L’expropriation pour cause d’utilité publique suscite depuis plusieurs années, de nombreuses interrogations quant à sa conformité à notre constitution. Le droit de propriété est un élément fondamental de notre système juridique. Selon les dispositions de l’article 17 de la Déclaration de 1789 : La propriété étant un droit inviolable et sacré, nul ne peut en être privé, si ce n’est lorsque la nécessité publique, légalement constatée, l’exige évidemment, et sous la condition d’une juste et préalable indemnité.

La procédure d’expropriation a la particularité de relever du droit administratif ainsi que du droit privé. Le principe de l’utilité publique relève du contrôle du juge administratif. A défaut d’accord amiable entre les parties sur le montant de l’indemnité, il appartient au juge de l’expropriation de la fixer. Il s’agit d’un juge du Tribunal Judiciaire. Les règles de fixation de cette indemnité sont encadrées par les dispositions du code de l’expropriation pour cause d’utilité publique.

Le contentieux sur ce thème étant important, le Conseil Constitutionnel est régulièrement saisi de questions prioritaires de constitutionnalité (QPC) à ce titre. Les débats portent principalement sur les règles relatives à l’évaluation des biens expropriés, la juste indemnité.

Le 20 avril 2012, aux termes de sa décision 2012/236, le Conseil Constitutionnel avait déclaré conformes les dispositions de l’article L. 13-17 du code de l’expropriation pour cause d’utilité publique, relatives à la fixation de l’indemnité d’expropriation principale et les éléments de limitations qu’elles contiennent : estimation du service des domaines ou avis de la commission des opérations immobilières rendu dans le cadre d’un contentieux fiscal.

La décision du 11 juin 2021 complète celle du 20 avril 2012. Il s’agit de deux questions prioritaires de constitutionnalité qui ont été jointes, nées dans le cadre de contentieux portant sur la date d’évaluation du bien exproprié et de son évolution. Les valeurs des biens avaient été fixées à une date permettant à l’expropriant de profiter d’une plus-value substantielle déjà connue.

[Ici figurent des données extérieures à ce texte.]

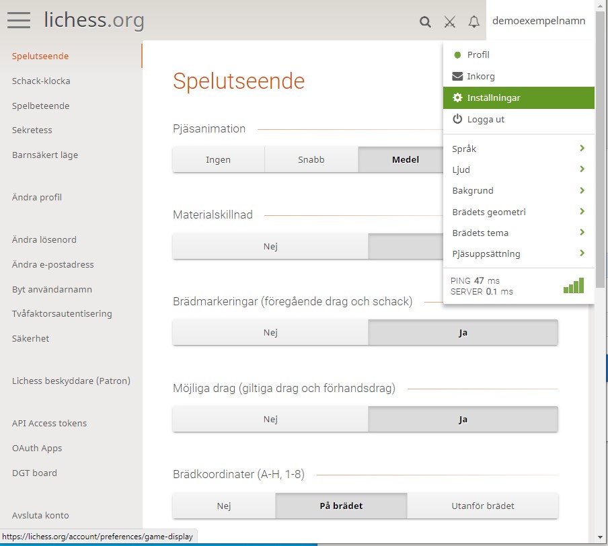Screen dimensions: 608x546
Task: Select Nej for Brädmarkeringar
Action: tap(270, 332)
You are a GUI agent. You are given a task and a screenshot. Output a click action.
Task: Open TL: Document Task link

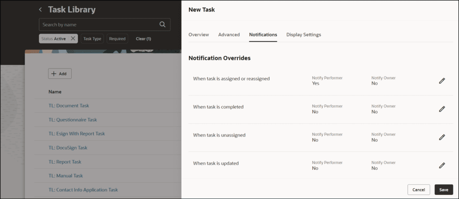(69, 106)
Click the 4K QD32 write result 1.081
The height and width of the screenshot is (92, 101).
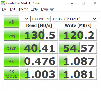click(x=78, y=74)
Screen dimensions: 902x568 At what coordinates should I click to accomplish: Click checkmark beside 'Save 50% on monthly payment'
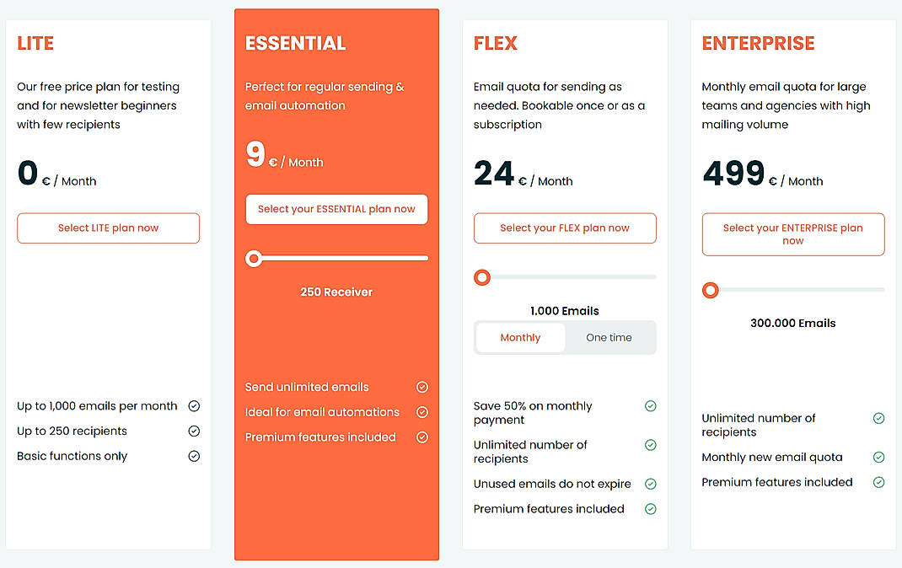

Rappel du principe de la date retenue pour l’évaluation du bien exproprié :

Les dispositions de l’article L.322-2 du code de l’expropriation pour cause d’utilité publique posent le principe que les biens sont estimés à la date de la décision de première instance.

Par exception à ce principe et sous réserve de l’application des dispositions des articles L. 322-3 à L. 322-6 du code de l’expropriation pour cause d’utilité publique, est seul pris en considération l’usage effectif des immeubles et droits réels immobiliers un an avant l’ouverture de l’enquête prévue à l’article L.1 ou, dans le cas prévu à l’article L.122-4, un an avant la déclaration d’utilité publique ou, dans le cas des projets ou programmes soumis au débat public prévu par l’article L. 121-8 du code de l’environnement ou par l’article 3 de la loi n° 2010-597 du 3 juin 2010 relative au Grand Paris, au jour de la mise à disposition du public du dossier de ce débat ou, lorsque le bien est situé à l’intérieur du périmètre d’une zone d’aménagement concerté mentionnée à l’article L. 311-1 du code de l’urbanisme, à la date de publication de l’acte créant la zone, si elle est antérieure d’au moins un an à la date d’ouverture de l’enquête publique préalable à la déclaration d’utilité publique.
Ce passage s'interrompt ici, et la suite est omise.